She crushed along, pitching pitifully, the dark seas on either hand foaming to her quarters, and her rigging querulous with the wind. Had the Frenchman been alive to steer the ship, I might have found strength enough for my hands in the vigour of my spirit to get the spritsail yard square and chop its canvas loose—nay, I might have achieved more than that even; but I could not quit the tiller now. I reckoned our speed at about four miles an hour, as fast as a hearty man could walk. The high stern, narrow as it was, helped us; it was like a mizzen in its way; and all aloft being stout to start with and greatly thickened yet by ice, the surface up there gave plenty for the gale to catch hold on; and so we drove along.

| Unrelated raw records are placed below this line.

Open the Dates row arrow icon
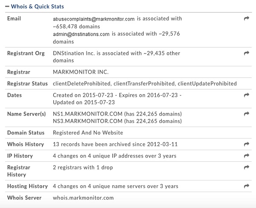[x=247, y=95]
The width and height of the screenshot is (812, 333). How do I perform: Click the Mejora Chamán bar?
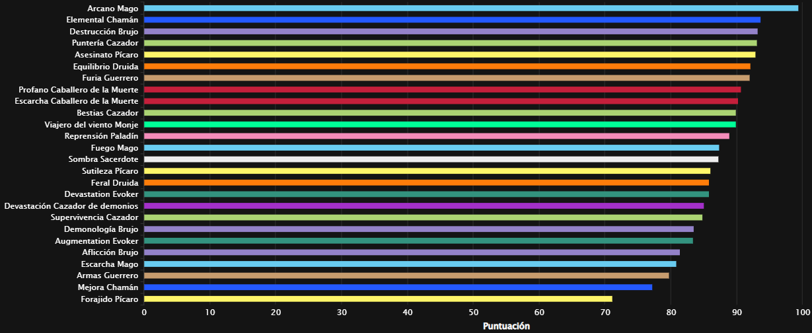[x=398, y=287]
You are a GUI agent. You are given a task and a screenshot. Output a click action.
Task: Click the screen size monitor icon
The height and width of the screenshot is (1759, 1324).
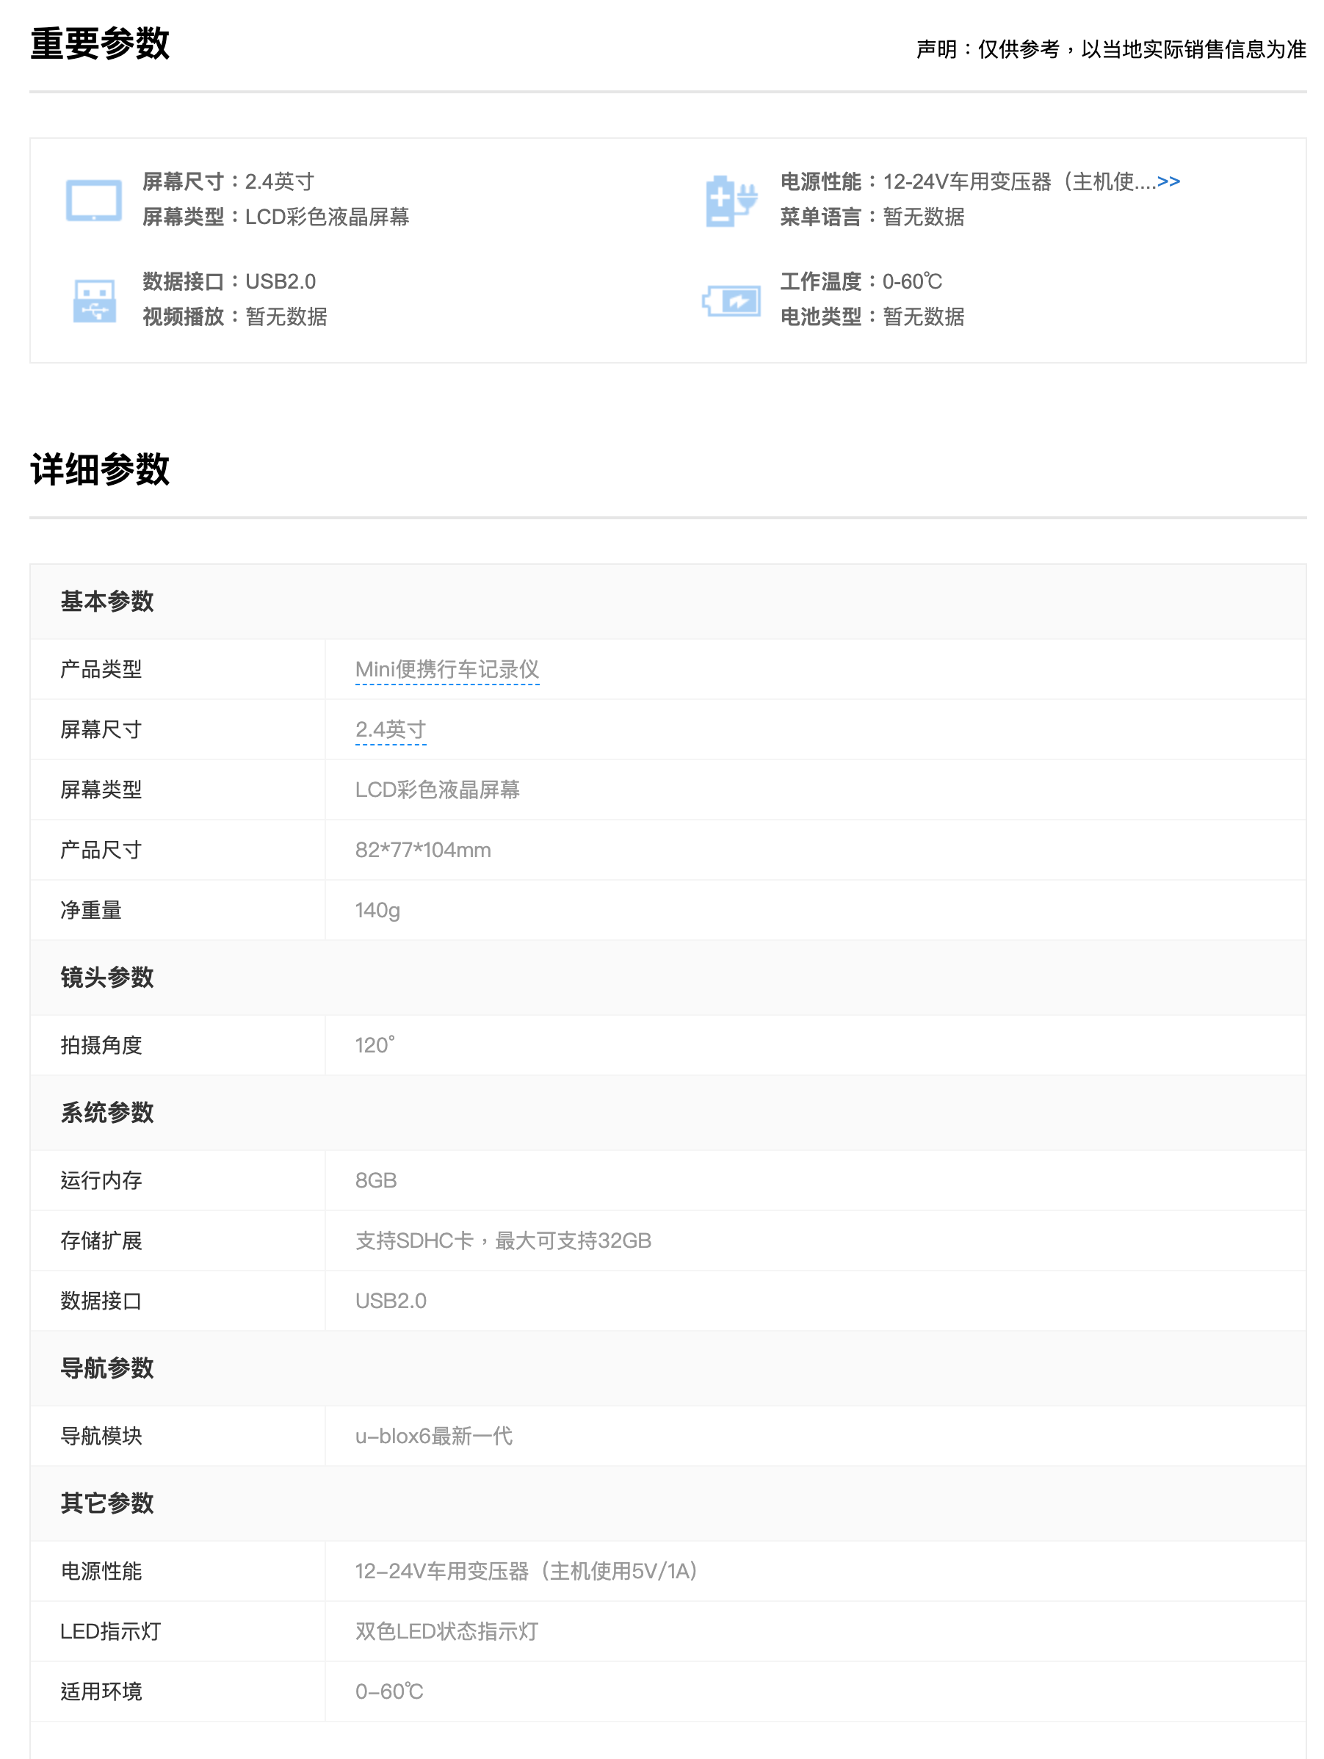[x=93, y=200]
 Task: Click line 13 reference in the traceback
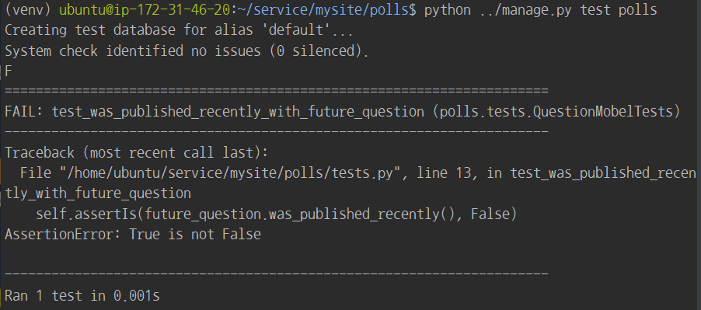444,172
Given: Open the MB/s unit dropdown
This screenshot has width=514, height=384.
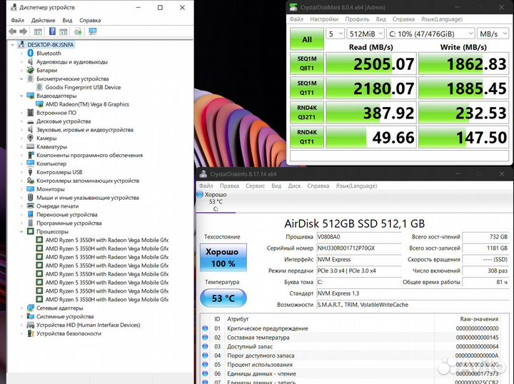Looking at the screenshot, I should pos(493,33).
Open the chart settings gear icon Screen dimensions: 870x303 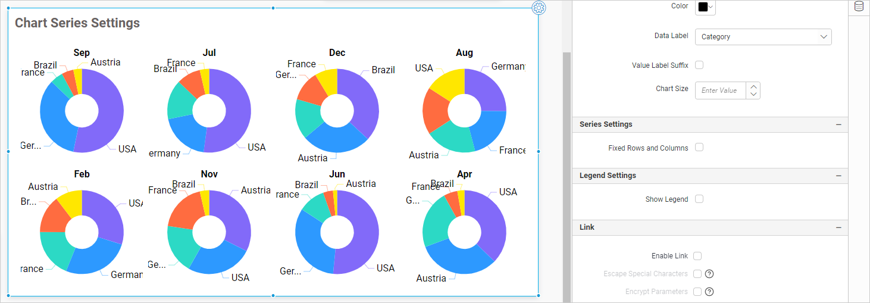tap(539, 8)
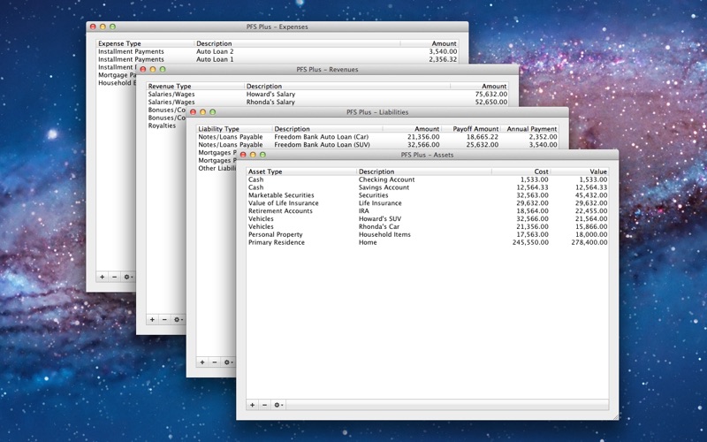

I could just make out the dim pallid loom of the coast of ice upon the starboard beam, and a blob or two of faintness—most elusive and not to be fixed by the eye staring straight at them—on the larboard bow. But it was not long before these blobs, as I term them, grew plainer, and half a score swam into the dusk over the bowsprit end, and resembled dull small visionary openings in the dark sky there, or like stars magnified and dimmed into the merest spectral light by mist. I passed the first at a distance of a quarter of a mile; it slided by phantasmally, and another stole out right ahead. This I could have gone widely clear of by a little shift of the helm, but whilst I was in the act of starboarding three or four bergs suddenly showed on the larboard bow, and I saw that unless I had a mind to bring the ship into the trough again I must keep straight on. So I steered to bring the berg that was right ahead a little on the bow, with a prayer in my soul that there might be no low-lying block in the road for the schooner to split upon. It went by within a pistol-shot. I was very much accustomed to the sight of ice by this time, yet I found myself glancing at this mass with pretty near as much wonder and awe as if I had never seen such a thing before. It was not above thirty feet high, but its shape was exactly that of a horse's head, the lips sipping the sea, the ears cocked, the neck arching to the water. You would have said it was some vast courser rising out of the deep. The peculiar radiance of ice trembled off it like a luminous mist into the dusk. The water boiled about its nose, and suggested a frothing caused by the monster steed's expelled breath. Let a fire have been kindled to glow red where you looked for the eye, and the illusion would have been frightfully grand.
The poet speaks of the spirits of the vasty deep; if you want to know what exquisite artists they are, enter the frozen silences of the south.
Thus threading my way I drove before the seas and wind, striking a piece of ice but once only, and that a small lump which hit the vessel on the bow and went scraping past, doing the fabric no hurt; but often forced to slide perilously close by the bergs. I needed twenty instead of one pair of eyes. With ice already on either bow, on a sudden it would glimmer out right ahead, and I had to form my resolution on the instant. If ever you have been amid a pack of icebergs on a dark night in a high sea you will understand my case; if not, the pen of a Fielding or a Defoe could not put it before you. For what magic has ink to express the roaring of swollen waters bursting into tall pale clouds against the motionless crystal heights, the mystery of the configuration of the faintness under the swarming shadows of the flying night, the sudden glares of breaking liquid peaks, the palpitating darkness beyond, the plunging and rolling of the ship, making her rigging ring upon the air with the reeling of her masts, the gradual absorption of the solid mass of dim lustre by the gloom astern, the swift spectral dawn of such another light over the bows, with many phantasmal outlines slipping by on either hand, like a procession of giant ocean-spectres, travelling white and secretly towards the silent dominions of the Pole?
Half this ice came from the island, the rest of it was formed of bergs too tall to have ever belonged to the north end of that great stretch. It took three hours to pass clear of them, and then I had to go on clinging to the tiller and steering in a most melancholy famished condition for another long half-hour before I could satisfy myself that the sea was free.
But now I was nearly dead with the cold. I had stood for five hours at the helm, during all which time my mind had been wound up to the fiercest tension of anxiety, and my eyes felt as if they were strained out of their sockets by their searching of the gloom ahead, and nature having done her best gave out suddenly, and not to have saved my life could I have stood at the tiller for another ten minutes.
The gear along the rail was so iron-hard that I could not secure the helm with it, so I softened some lashings by holding them before the fire, and finding the schooner on my return to be coming round to starboard, I helped her by putting the tiller hard a port and securing it. I then went below, built up the fire, lighted my pipe, and sat down for warmth and rest.